Extract:
NASHVILLE, Tenn. (AP) — The American Counseling Association announced Tuesday that it is canceling plans to hold a conference in Nashville next year to protest a Tennessee law letting therapists decline to see patients based on religious values and personal principles.
The ACA, which has condemned Tennessee's new law as a "hate bill" that discriminates against gay, lesbian, bisexual and transgender people, has called the legislation an unprecedented attack on its profession. The organization says no other state has passed such a law and it has vowed to work to get it repealed.
The ACA had already booked its expo in the Music City toward the end of March, but decided to cancel after careful consideration, and hearing from the organization's members, said Richard Yep, its CEO. By pulling out, the organization, which has vowed to work to repeal the new law, is hoping to keep similar measures from passing around the country.
"Our message to other states is don't introduce bills that are essentially legalizing discrimination," Yep said. "It is discriminating against those who are least able to fight back."
The conference, Yep said, would have brought between 3,500 and 4,000 people to the city.
Nashville Mayor Megan Barry and tourist officials in the Music City have been against the legislation and have feared the city could face backlash because of a law that it did not create or support.
This is the second group to have canceled a convention in Nashville as a result of the law, Bonna Johnson, a spokeswoman for the Nashville Convention & Visitors Corp., said in an email. She declined to name the other organization. The Convention and Visitors Corp. estimates that the ACA convention would have generated $2.5 million in direct visitor spending and $444,609 in total tax revenue for the state and city.

What you need to do: Summarize the news report in two sentences. The listing is separate from the news report.

Input data:
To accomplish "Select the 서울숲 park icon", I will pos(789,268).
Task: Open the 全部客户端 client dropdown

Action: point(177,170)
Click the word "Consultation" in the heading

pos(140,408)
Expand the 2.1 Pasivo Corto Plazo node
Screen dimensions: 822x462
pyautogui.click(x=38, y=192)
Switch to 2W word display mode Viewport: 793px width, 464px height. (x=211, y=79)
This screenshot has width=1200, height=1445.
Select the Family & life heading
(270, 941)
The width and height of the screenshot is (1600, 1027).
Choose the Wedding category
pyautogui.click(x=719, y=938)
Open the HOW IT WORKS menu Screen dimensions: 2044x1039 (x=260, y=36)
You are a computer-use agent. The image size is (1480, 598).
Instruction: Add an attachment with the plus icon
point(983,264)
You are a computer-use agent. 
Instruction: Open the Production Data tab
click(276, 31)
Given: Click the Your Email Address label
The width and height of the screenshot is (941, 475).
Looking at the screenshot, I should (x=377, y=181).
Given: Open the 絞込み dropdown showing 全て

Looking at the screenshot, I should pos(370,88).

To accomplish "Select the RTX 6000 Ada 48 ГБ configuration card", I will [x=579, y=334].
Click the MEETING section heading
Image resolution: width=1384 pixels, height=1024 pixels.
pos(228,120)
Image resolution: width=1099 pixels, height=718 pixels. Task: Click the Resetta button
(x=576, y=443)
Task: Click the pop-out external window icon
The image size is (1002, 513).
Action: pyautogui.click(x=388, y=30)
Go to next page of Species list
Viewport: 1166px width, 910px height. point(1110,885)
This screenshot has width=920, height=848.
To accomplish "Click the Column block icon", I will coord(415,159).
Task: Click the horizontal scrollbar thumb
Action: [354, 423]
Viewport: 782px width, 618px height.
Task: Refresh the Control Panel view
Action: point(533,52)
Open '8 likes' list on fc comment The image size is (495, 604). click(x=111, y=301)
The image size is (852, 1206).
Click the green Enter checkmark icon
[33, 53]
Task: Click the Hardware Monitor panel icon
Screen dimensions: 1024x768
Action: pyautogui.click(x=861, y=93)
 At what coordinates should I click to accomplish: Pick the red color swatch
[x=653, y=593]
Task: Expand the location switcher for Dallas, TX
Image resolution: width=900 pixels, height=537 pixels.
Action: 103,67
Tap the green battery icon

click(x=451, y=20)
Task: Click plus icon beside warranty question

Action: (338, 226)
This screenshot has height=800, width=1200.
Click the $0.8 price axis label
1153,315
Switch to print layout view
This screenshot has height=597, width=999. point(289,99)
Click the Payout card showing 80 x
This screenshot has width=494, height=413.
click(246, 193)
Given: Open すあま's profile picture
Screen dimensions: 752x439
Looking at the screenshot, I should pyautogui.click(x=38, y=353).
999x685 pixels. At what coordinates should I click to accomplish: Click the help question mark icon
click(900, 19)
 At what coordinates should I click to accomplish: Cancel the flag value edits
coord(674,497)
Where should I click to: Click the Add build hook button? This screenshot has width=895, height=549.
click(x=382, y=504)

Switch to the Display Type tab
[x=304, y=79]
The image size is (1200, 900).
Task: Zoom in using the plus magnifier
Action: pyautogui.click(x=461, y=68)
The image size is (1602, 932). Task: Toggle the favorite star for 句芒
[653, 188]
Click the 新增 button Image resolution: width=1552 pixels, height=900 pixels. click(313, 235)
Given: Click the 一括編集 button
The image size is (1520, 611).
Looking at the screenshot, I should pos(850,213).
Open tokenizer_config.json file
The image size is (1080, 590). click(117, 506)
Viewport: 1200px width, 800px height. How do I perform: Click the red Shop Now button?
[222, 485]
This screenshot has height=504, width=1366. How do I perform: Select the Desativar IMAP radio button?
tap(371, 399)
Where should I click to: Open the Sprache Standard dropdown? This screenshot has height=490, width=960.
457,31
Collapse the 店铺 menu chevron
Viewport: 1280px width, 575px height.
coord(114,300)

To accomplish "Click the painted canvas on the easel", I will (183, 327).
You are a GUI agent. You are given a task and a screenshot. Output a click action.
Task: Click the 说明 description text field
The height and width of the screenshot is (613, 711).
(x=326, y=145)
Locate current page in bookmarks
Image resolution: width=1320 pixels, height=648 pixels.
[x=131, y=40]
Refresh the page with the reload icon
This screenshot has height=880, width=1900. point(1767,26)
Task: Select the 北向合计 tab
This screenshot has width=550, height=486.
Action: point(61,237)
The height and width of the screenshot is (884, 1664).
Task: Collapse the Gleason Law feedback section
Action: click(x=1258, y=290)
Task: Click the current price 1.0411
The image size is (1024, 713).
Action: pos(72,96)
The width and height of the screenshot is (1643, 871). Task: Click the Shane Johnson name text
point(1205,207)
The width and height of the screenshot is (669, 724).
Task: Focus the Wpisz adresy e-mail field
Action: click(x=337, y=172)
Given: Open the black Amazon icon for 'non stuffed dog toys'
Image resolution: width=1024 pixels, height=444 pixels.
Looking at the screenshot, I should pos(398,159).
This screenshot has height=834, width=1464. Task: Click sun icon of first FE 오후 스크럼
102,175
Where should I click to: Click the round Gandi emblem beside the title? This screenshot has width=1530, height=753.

Expected answer: The American Counseling Association canceled plans to hold a conference in Nashville next year in protest of a Tennessee law letting therapists decline to see patients based on religious values and personal principles, a law the group calls a "hate bill" that discriminates against gay, lesbian, bisexual and transgender people. The conference would have brought between 3,500 and 4,000 people to the city, and the Nashville Convention & Visitors Corp. estimates it would have generated $2.5 million in direct visitor spending and $444,609 in total tax revenue for the state and city.